I can quote scripture like that till my face is blue and not mean a word of it... I can sing songs asking God to have my life, and inside be hanging on so tight that it kills me... I dont know if any of you have been where I am at right now. But its painfully amazing!!
I was at the supper table with my husband to be. Holding in all the frustrations that I had from the day. trying to seem like everything was ok (y do I even bother acting strong?) He saw right through it, mainly because the frustration was seeping out and started being aimed at him. He asked if I was ok and out of nowhere all the hurt and frustration and fear and anger just started pouring out. While I was venting he took a piece of paper and started drawing. When I was done I looked at the paper.... There in the corner of the blank page was a cross. nothin to fantastic about it just 2 doodled lines formed together to mark the one thing I was forgetting in my life.
I went upstairs to my office and kinda figured he was right..... It took me a little while to understand just how right he was! You see My life was that huge piece of paper. It was covered with the way I was feeling and all the stuff I had to get done..... and over in the corner somewhere was Jesus... nothing to fantastic just a God I run 2 when I wanna feel Holy..The one Man I was forgetting when I looked at "my life" I got up from my desk and went to the middle of my office and cried out to God.
How selfish Ive been..... How completely washed up in My will that showing people the love that I have been given was on the back burner, and freaking out at the way people were treating ME was in its place....

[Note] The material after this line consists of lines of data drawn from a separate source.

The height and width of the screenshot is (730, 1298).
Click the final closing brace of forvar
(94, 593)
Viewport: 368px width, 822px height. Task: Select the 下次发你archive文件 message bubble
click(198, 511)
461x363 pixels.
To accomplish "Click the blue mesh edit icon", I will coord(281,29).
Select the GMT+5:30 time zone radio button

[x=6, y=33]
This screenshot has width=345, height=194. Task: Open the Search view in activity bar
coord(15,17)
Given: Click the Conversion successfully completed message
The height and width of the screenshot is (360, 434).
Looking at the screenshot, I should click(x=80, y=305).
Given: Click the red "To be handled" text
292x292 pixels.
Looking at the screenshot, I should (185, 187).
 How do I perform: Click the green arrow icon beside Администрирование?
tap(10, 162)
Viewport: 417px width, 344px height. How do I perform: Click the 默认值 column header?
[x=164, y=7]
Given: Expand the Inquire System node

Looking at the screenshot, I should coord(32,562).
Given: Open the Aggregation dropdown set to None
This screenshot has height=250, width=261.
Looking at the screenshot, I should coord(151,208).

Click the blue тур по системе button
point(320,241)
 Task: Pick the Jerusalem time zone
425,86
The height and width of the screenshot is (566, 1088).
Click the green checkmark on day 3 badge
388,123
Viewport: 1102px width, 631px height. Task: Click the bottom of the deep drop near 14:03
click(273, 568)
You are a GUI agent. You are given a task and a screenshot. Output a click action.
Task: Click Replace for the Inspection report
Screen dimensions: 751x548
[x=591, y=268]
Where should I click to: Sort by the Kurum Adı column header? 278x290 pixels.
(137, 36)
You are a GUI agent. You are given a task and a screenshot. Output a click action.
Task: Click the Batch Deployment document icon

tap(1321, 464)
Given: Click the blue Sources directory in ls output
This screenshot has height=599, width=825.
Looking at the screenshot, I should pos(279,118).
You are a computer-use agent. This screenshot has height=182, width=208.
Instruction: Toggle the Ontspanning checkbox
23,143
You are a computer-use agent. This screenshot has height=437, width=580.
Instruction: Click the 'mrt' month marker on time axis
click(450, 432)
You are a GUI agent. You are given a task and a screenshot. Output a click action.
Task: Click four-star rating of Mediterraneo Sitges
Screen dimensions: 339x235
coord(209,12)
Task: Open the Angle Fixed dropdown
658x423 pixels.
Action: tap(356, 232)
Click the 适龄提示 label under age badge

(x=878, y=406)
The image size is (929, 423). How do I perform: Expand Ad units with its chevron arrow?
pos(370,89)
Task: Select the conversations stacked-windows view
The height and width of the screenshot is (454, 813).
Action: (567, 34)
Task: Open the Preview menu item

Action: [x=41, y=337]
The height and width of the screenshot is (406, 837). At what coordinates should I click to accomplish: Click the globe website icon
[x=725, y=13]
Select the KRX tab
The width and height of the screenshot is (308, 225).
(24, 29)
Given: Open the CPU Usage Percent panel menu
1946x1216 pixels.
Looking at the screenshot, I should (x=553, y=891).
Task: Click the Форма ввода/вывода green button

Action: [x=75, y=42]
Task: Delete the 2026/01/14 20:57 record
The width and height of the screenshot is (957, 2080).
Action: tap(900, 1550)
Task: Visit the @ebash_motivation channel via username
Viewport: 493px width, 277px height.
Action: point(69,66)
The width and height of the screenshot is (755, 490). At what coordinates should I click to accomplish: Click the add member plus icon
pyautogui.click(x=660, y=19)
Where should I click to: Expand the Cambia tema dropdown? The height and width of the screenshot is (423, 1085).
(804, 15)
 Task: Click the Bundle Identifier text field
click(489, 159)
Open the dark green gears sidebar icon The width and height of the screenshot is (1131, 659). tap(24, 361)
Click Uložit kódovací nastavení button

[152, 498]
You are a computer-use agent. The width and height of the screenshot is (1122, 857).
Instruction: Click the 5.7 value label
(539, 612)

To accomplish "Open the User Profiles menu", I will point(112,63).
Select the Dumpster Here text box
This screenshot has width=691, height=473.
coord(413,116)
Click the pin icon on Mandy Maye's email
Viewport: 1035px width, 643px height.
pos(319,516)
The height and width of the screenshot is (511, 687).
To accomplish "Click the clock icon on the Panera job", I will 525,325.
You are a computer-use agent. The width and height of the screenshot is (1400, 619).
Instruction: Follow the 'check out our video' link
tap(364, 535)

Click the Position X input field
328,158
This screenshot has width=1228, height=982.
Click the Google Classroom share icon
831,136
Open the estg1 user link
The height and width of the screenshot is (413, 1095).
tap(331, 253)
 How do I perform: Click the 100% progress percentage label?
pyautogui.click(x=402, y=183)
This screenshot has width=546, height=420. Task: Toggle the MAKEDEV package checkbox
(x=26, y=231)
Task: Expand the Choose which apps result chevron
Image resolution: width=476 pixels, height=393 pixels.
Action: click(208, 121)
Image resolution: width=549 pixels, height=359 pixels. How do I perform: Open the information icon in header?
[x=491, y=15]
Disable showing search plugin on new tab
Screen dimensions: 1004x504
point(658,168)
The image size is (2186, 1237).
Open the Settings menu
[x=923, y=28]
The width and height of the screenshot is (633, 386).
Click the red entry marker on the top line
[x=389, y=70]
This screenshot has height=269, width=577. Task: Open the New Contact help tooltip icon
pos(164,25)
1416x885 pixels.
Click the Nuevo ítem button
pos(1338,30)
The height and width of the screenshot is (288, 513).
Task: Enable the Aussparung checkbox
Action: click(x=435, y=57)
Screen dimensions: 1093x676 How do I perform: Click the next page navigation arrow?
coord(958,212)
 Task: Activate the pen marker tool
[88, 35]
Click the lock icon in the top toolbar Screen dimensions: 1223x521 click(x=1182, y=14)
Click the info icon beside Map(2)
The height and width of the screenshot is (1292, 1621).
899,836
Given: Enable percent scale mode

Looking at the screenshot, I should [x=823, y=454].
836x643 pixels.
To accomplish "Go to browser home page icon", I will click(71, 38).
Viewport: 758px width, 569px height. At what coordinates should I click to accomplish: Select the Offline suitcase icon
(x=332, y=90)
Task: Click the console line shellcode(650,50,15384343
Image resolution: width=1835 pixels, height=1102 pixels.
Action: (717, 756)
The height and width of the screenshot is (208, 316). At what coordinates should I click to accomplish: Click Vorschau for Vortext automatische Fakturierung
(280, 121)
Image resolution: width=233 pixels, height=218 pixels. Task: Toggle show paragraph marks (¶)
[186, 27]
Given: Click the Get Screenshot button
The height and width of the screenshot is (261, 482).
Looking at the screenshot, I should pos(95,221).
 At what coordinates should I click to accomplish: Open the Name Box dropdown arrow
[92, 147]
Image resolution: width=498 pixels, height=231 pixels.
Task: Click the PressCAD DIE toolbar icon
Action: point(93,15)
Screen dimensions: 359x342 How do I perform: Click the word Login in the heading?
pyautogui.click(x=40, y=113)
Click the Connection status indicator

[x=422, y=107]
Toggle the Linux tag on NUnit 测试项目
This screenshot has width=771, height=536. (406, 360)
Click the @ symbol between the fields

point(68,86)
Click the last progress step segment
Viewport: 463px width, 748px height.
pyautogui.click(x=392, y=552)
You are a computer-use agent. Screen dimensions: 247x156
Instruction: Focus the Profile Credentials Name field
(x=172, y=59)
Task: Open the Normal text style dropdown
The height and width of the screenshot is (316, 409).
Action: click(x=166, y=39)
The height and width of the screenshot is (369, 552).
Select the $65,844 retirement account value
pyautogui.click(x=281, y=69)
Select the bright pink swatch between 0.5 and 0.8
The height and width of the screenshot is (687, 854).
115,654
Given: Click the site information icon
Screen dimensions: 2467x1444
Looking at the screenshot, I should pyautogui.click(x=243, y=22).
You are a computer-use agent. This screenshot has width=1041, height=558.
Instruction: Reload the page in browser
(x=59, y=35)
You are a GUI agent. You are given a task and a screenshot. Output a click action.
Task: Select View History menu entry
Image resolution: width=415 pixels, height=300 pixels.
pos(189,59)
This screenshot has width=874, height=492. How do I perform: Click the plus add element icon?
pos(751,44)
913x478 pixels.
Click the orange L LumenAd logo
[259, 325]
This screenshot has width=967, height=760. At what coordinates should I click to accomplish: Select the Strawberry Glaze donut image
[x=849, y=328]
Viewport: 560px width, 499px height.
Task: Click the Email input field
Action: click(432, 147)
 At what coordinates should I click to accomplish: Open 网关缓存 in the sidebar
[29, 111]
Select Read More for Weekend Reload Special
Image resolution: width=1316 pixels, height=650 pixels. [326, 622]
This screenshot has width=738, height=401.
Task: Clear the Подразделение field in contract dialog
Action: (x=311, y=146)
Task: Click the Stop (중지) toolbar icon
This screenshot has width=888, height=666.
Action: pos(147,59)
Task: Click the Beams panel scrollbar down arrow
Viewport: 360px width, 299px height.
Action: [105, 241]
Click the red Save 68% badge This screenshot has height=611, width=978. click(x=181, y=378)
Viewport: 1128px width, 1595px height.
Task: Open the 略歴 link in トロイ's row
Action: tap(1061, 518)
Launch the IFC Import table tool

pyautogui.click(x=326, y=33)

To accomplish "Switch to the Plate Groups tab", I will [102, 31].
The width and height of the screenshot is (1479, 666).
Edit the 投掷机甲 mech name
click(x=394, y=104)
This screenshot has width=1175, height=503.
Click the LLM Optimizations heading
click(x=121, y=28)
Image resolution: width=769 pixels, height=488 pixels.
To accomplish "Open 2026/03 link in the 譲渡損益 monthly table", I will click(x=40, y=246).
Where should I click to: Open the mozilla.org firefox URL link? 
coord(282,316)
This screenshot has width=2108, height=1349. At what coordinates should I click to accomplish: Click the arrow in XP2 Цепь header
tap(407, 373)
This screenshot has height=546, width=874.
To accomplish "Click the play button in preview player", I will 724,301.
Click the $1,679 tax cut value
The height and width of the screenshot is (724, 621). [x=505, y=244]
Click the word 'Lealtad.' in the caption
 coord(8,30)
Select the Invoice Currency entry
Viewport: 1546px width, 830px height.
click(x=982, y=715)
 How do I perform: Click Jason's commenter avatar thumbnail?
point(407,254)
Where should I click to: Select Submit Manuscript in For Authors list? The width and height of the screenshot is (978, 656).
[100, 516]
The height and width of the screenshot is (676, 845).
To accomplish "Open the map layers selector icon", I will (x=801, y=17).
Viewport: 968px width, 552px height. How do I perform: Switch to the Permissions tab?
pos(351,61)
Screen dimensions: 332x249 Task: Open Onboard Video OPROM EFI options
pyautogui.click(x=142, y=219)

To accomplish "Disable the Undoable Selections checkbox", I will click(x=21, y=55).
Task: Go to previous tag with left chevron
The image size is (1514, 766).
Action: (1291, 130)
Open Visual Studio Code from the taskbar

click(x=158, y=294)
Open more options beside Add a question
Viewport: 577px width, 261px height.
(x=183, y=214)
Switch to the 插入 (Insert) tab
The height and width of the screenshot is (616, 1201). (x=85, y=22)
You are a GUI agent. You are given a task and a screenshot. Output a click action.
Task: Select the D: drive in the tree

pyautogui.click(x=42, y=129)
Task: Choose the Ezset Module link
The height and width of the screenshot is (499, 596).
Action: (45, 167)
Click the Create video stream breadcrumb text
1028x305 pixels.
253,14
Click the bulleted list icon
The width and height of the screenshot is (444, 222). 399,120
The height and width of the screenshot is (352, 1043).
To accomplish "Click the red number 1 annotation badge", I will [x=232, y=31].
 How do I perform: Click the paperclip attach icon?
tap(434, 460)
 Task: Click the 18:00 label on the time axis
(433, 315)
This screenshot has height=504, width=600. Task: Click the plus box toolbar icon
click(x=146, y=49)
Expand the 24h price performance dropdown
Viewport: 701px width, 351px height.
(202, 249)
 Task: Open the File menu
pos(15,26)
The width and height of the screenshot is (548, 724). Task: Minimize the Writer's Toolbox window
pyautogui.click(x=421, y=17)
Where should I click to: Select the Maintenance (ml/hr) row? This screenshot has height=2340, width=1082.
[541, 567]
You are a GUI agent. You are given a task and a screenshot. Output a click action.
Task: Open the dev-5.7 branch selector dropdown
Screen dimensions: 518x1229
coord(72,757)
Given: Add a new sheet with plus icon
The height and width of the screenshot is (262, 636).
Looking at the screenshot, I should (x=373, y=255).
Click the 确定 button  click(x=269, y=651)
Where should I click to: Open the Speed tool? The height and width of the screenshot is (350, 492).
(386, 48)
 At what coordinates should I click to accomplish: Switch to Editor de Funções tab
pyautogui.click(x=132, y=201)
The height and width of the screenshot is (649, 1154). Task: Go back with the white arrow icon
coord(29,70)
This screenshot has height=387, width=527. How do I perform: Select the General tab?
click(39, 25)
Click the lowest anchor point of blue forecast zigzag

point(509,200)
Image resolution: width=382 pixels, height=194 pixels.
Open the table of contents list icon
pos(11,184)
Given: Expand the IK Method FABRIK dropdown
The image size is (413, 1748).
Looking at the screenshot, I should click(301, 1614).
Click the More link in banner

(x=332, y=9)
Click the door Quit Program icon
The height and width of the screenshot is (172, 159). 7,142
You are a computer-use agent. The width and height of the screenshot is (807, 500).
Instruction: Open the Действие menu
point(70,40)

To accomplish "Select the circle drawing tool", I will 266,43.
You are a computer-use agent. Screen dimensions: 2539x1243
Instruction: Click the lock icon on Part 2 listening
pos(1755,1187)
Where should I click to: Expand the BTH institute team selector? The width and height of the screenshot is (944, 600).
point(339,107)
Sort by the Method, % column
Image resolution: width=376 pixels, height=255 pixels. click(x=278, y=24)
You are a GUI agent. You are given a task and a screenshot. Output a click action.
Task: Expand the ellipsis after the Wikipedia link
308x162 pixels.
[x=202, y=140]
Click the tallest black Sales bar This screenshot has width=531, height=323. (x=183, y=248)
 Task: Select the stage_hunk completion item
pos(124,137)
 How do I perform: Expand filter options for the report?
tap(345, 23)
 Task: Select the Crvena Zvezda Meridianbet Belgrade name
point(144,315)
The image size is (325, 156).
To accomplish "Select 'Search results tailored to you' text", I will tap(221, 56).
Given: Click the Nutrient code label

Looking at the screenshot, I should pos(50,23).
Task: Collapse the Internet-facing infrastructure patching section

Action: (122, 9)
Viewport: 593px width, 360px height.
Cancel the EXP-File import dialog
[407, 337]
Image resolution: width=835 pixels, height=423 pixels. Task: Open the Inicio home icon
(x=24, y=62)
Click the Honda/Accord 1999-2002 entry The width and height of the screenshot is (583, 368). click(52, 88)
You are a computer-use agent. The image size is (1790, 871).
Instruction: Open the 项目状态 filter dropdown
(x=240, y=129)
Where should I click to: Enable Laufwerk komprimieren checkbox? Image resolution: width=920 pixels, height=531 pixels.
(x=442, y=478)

I sat there... on the floor being flooded with the grace of Jesus. all the fears of the future.. gone. all the resentment.... switched to wanting to love those people. You see, Christ came to love the unlovable.... THAT WAS ME!!!! I was the one on my way 2 Hell because I completely deserved it!!! and Jesus came and died and gave me His free gift of life and Mercy and Love that I cant even describe... And somehow I think im anything important? I am nothing w/o Jesus!! (Pssssst..... So r u!!!) and all He wants us to do is remember that. and to live like we are Hopelessly Loved by a Holy and righteous God BECAUSE WE ARE!!!!